想要深入理解Redi内存淘汰的原理,我们先要看一下redisObject这个结构体
typedef struct redisObject { unsigned type:4; // 表示Value的类型 unsigned encoding:4; // 表示内部存储的编码 unsigned lru:LRU_BITS; // 24bit /* LRU time (relative to global lru_clock)(24位都用来存储时间) or * LFU data (least significant 8 bits frequency * and most significant 16 bits access time) * (8位要用来存储访问的频率,因为8位最多只能存 * 储255,所以为了存储更多,就要使用存储频次的对数的方式进行存储). */ int refcount; // 引用计数 void *ptr; // 指向具体的数据的指针,Redis新版String长度<=44字节的数据,字符串sds和 redisobject一起分配,从而只要一次内存操作即可 } robj;
1、我们看到在类似于lazyfreeFreeObject这样的方法中,他会执行decrRefCount()这样一个扣减引用数量的方法,当o->refcount == 1时,就会执行freeXXXXObject()这样释放内存的方法。由此可见,Redis使用的是应用计数法来实现内存回收。
void decrRefCount(robj *o) {
if (o->refcount == 1) {
switch(o->type) {
case OBJ_STRING: freeStringObject(o); break;
case OBJ_LIST: freeListObject(o); break;
case OBJ_SET: freeSetObject(o); break;
case OBJ_ZSET: freeZsetObject(o); break;
case OBJ_HASH: freeHashObject(o); break;
case OBJ_MODULE: freeModuleObject(o); break;
case OBJ_STREAM: freeStreamObject(o); break;
default: serverPanic("Unknown object type"); break;
}
zfree(o);
} else {
if (o->refcount <= 0) serverPanic("decrRefCount against refcount <= 0");
if (o->refcount != OBJ_SHARED_REFCOUNT) o->refcount--;
}
}
缓存淘汰算法
当Redis内存超出物理内存限制时,内存的数据会开始和磁盘产生频繁的交换(swap),会让Redis性能急剧下降,这就不符合Redis的设计初衷。
所以,我们要配置maxmemory来限制内存超出期望大小,当实际内存超出 maxmemory 时,Redis 提供了以下几种内存淘汰策略(maxmemory-policy)供用户来决定如何腾出内存供用户读写。
# volatile-lru -> Evict using approximated LRU, only keys with an expire set.
# allkeys-lru -> Evict any key using approximated LRU.
# volatile-lfu -> Evict using approximated LFU, only keys with an expire set.
# allkeys-lfu -> Evict any key using approximated LFU.
# volatile-random -> Remove a random key having an expire set.
# allkeys-random -> Remove a random key, any key.
# volatile-ttl -> Remove the key with the nearest expire time (minor TTL)
# noeviction -> Don't evict anything, just return an error on write operations.

练习任务 = 抄写上面关于Redis内存淘汰的原文中从“# allkeys-lru ->”起至“using approximated LFU.”止的一段，不得改动任何字词。

原始数据 =
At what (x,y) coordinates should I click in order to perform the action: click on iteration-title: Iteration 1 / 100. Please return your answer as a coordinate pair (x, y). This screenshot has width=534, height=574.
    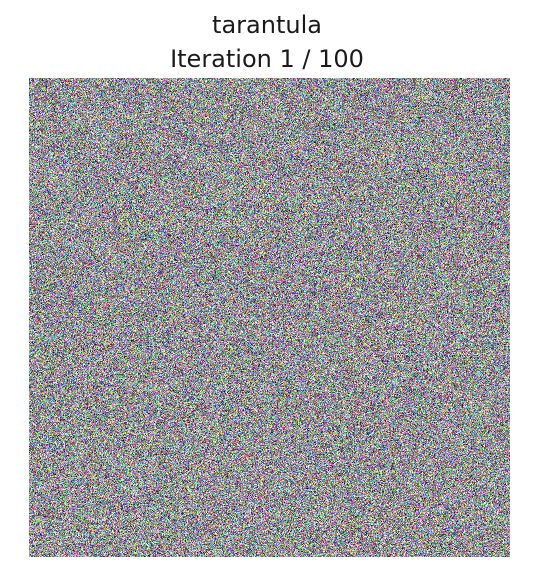
    Looking at the image, I should click on (267, 59).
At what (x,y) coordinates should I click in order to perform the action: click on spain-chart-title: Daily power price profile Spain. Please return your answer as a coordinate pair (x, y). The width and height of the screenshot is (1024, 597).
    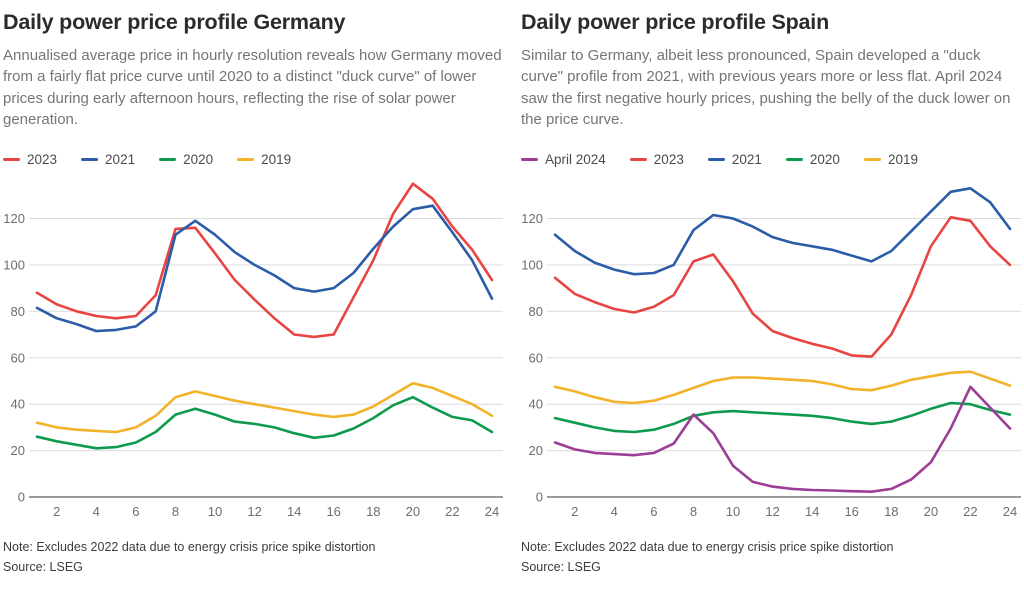
    Looking at the image, I should click on (676, 22).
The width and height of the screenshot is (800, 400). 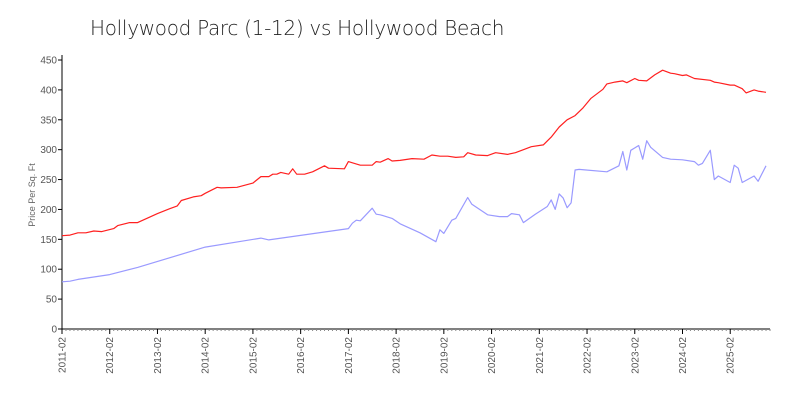 What do you see at coordinates (48, 270) in the screenshot?
I see `y-tick-label: 100` at bounding box center [48, 270].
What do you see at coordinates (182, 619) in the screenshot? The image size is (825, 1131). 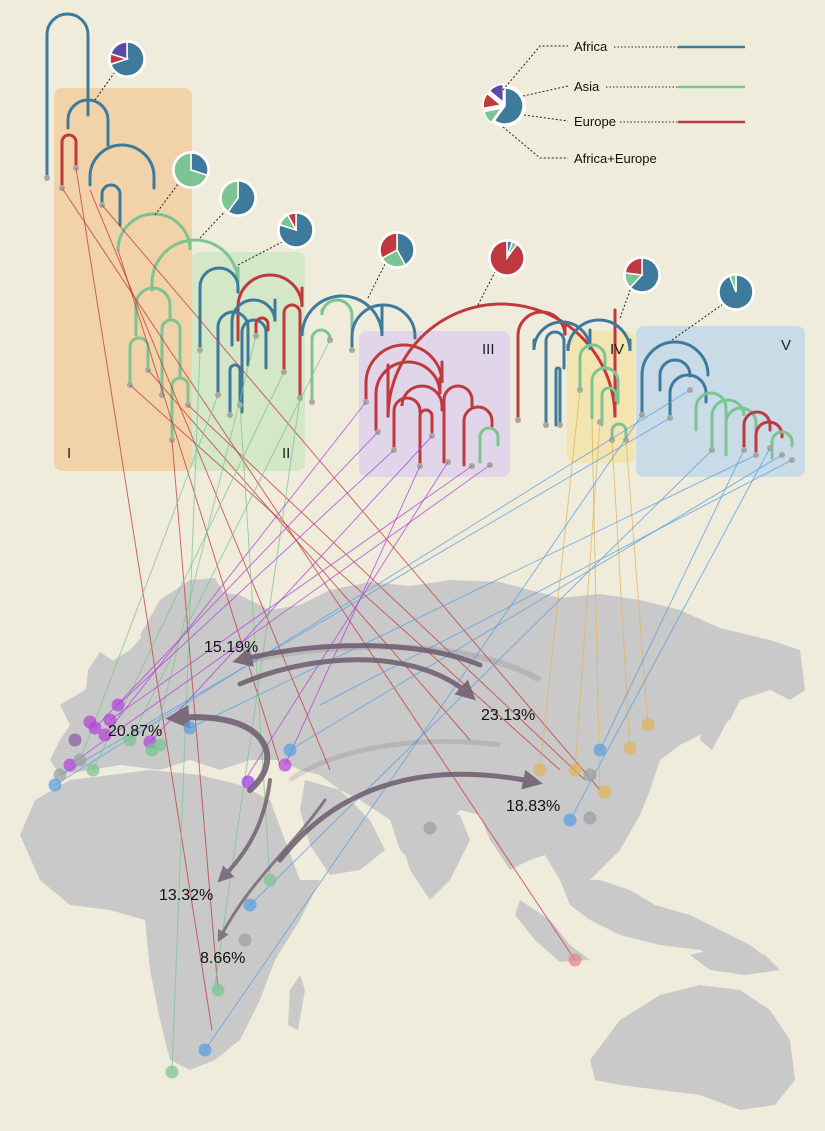 I see `landmass-scandinavia` at bounding box center [182, 619].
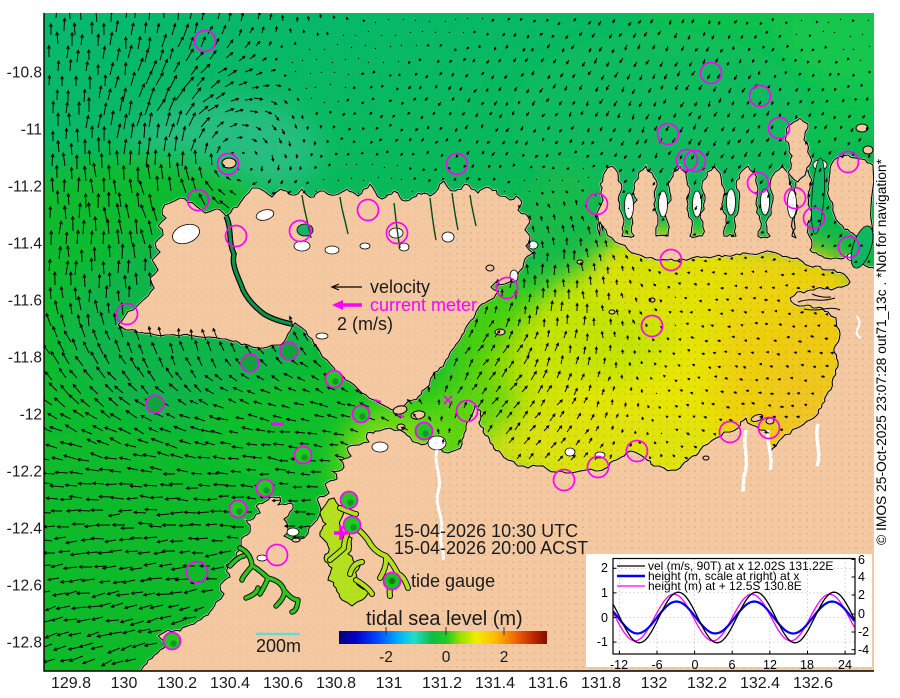  I want to click on svg-text: -6, so click(656, 665).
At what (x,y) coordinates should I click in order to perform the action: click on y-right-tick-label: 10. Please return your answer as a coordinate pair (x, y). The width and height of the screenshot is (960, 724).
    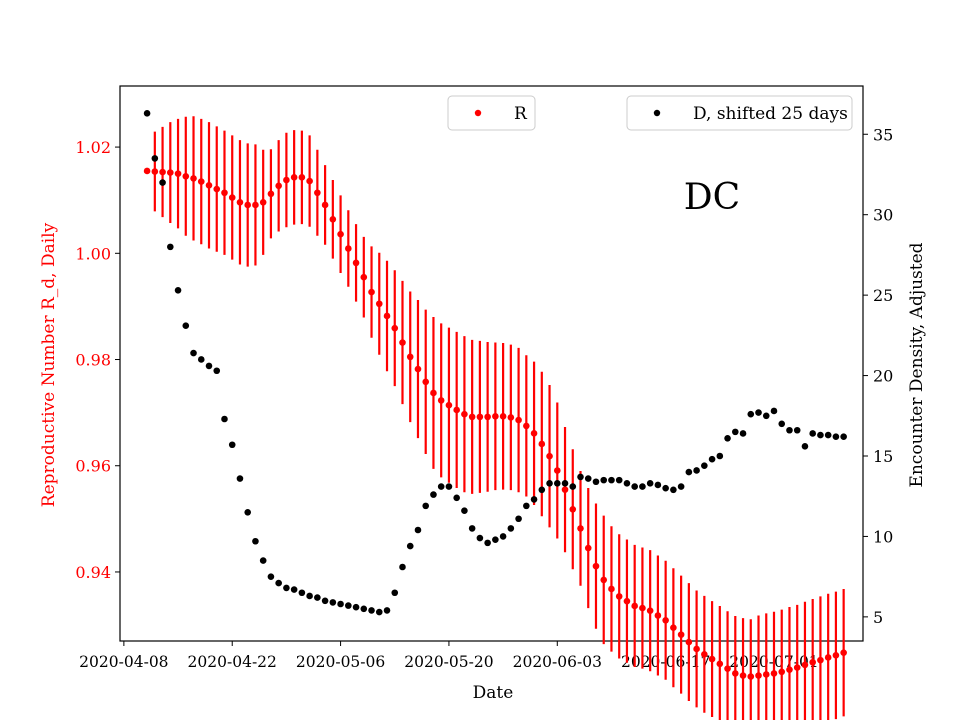
    Looking at the image, I should click on (883, 536).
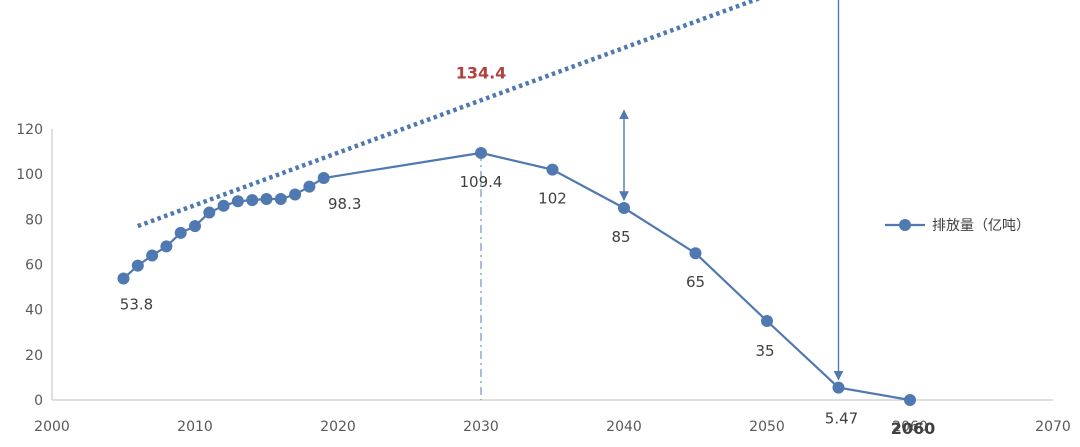  Describe the element at coordinates (481, 427) in the screenshot. I see `x-tick-label: 2030` at that location.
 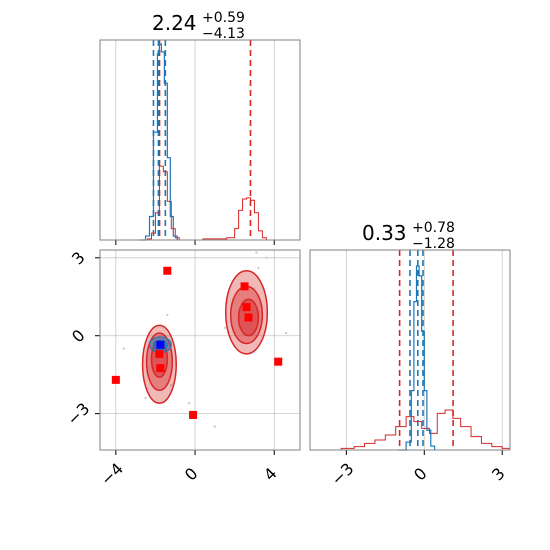 I want to click on right-histogram-ticks: −3 0 3, so click(x=418, y=470).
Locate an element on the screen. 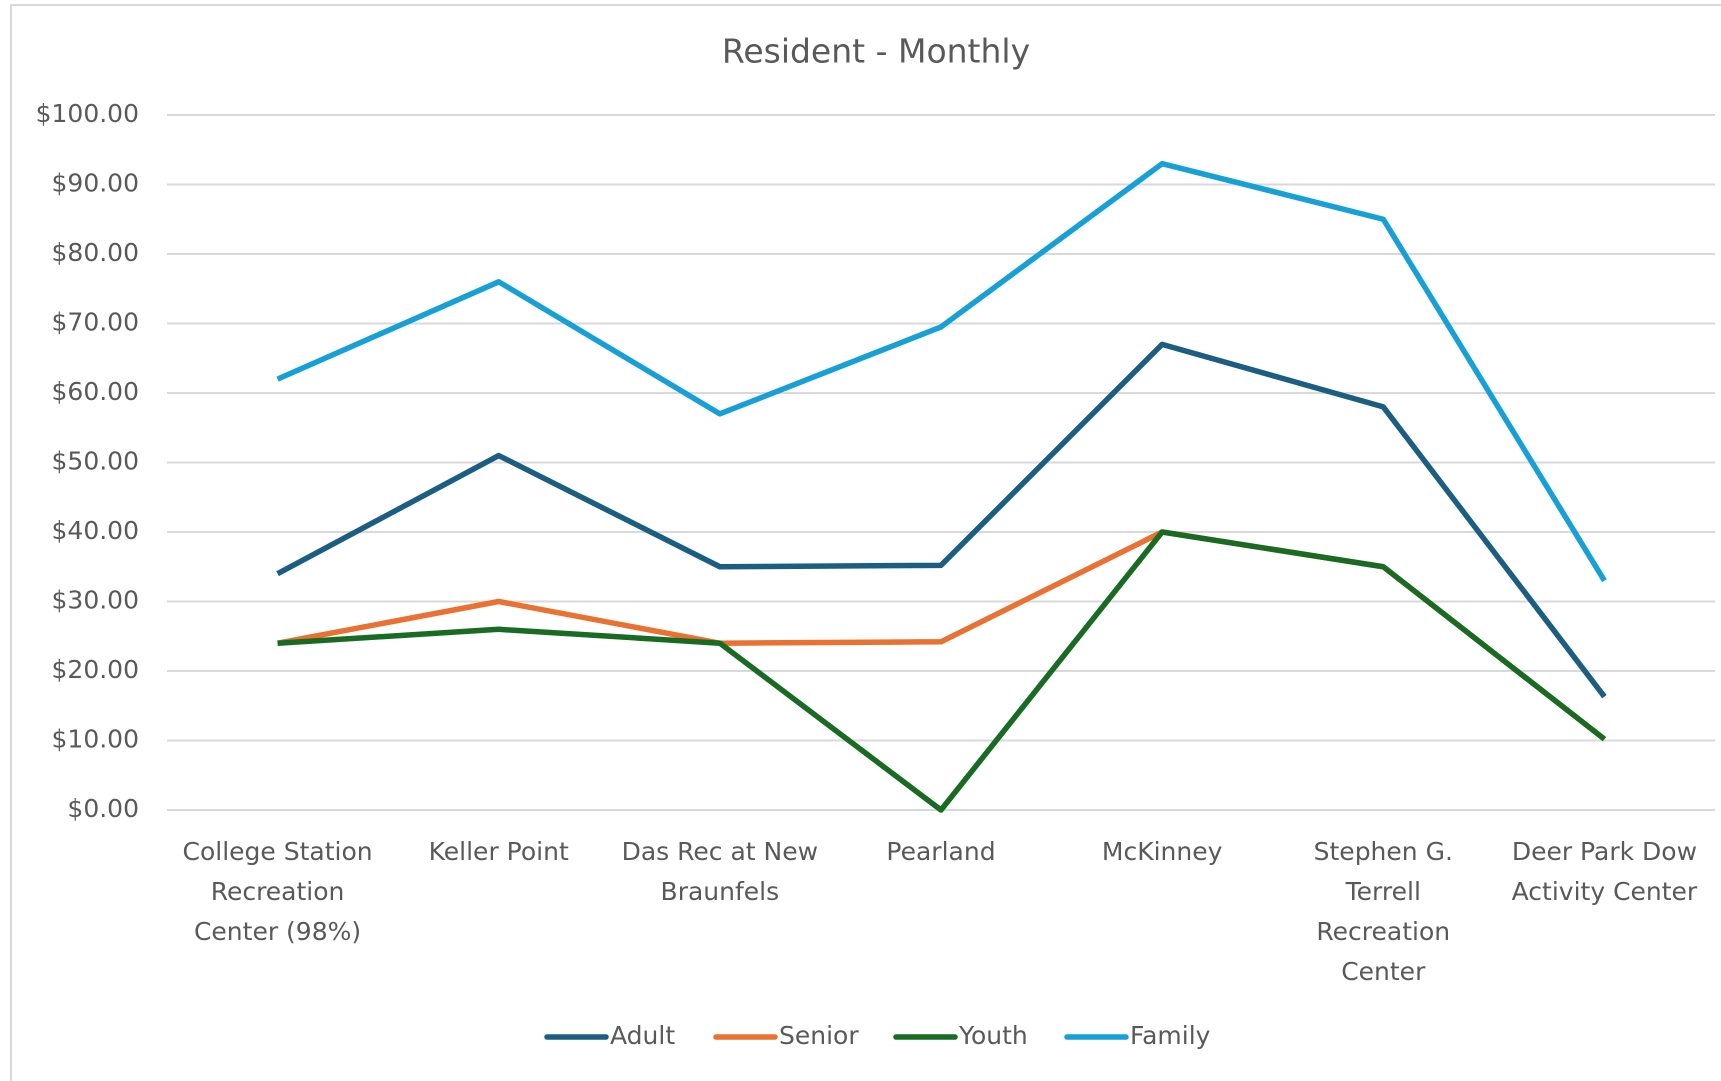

参考答案 =
# allkeys-lru -> Evict any key using approximated LRU.
# volatile-lfu -> Evict using approximated LFU, only keys with an expire set.
# allkeys-lfu -> Evict any key using approximated LFU.